> [TASK REQUIREMENTS] Take the lines from the beginning of the data below through the line holding "Команда (59, 72)" and return exactly those.

> [RECORDED DATA]
____

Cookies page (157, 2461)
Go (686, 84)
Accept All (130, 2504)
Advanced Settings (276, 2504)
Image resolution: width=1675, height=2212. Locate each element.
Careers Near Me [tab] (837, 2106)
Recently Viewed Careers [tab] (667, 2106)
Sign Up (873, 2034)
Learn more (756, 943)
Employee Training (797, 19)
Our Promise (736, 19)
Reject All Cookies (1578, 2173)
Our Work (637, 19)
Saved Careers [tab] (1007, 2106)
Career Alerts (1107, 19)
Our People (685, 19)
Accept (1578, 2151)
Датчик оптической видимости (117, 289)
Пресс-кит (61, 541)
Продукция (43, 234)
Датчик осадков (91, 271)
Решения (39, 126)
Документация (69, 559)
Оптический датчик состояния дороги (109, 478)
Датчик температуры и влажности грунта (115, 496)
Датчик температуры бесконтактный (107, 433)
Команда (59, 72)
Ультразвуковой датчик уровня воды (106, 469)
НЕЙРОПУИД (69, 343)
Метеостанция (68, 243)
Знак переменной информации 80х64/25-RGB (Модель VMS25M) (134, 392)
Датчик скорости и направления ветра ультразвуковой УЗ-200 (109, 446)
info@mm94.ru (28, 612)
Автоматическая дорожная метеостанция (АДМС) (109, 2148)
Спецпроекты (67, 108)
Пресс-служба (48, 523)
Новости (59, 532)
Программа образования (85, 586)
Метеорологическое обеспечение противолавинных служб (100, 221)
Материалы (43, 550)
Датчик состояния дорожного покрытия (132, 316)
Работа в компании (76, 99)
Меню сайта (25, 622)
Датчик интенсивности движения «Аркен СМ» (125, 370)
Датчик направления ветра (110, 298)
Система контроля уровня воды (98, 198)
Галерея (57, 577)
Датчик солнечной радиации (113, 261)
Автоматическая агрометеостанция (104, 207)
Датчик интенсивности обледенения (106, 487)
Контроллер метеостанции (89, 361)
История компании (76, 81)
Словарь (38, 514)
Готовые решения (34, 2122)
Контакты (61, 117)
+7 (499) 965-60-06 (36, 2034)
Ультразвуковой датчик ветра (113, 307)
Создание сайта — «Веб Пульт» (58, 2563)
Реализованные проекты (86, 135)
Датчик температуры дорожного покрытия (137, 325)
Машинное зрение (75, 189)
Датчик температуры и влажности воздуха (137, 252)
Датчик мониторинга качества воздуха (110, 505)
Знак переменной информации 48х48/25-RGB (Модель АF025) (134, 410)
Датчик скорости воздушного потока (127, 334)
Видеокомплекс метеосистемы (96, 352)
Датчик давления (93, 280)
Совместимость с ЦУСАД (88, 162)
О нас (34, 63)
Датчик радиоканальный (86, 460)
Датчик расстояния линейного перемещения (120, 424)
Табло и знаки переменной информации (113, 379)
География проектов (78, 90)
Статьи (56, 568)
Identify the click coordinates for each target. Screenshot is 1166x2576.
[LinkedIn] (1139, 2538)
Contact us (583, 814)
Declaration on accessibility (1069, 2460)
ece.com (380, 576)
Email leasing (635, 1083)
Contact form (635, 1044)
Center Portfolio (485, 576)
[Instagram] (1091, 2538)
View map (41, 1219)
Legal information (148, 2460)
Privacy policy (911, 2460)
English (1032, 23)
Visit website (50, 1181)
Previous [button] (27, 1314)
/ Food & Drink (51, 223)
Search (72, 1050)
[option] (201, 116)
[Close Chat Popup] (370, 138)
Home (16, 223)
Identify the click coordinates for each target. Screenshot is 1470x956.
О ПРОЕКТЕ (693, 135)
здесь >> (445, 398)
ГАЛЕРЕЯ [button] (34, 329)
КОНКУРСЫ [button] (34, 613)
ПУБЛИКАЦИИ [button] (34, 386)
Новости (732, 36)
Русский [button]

____

> [SOLUTION TO THE EXERCISE]
Cookies page (157, 2461)
Go (686, 84)
Accept All (130, 2504)
Advanced Settings (276, 2504)
Image resolution: width=1675, height=2212. Locate each element.
Careers Near Me [tab] (837, 2106)
Recently Viewed Careers [tab] (667, 2106)
Sign Up (873, 2034)
Learn more (756, 943)
Employee Training (797, 19)
Our Promise (736, 19)
Reject All Cookies (1578, 2173)
Our Work (637, 19)
Saved Careers [tab] (1007, 2106)
Career Alerts (1107, 19)
Our People (685, 19)
Accept (1578, 2151)
Датчик оптической видимости (117, 289)
Пресс-кит (61, 541)
Продукция (43, 234)
Датчик осадков (91, 271)
Решения (39, 126)
Документация (69, 559)
Оптический датчик состояния дороги (109, 478)
Датчик температуры и влажности грунта (115, 496)
Датчик температуры бесконтактный (107, 433)
Команда (59, 72)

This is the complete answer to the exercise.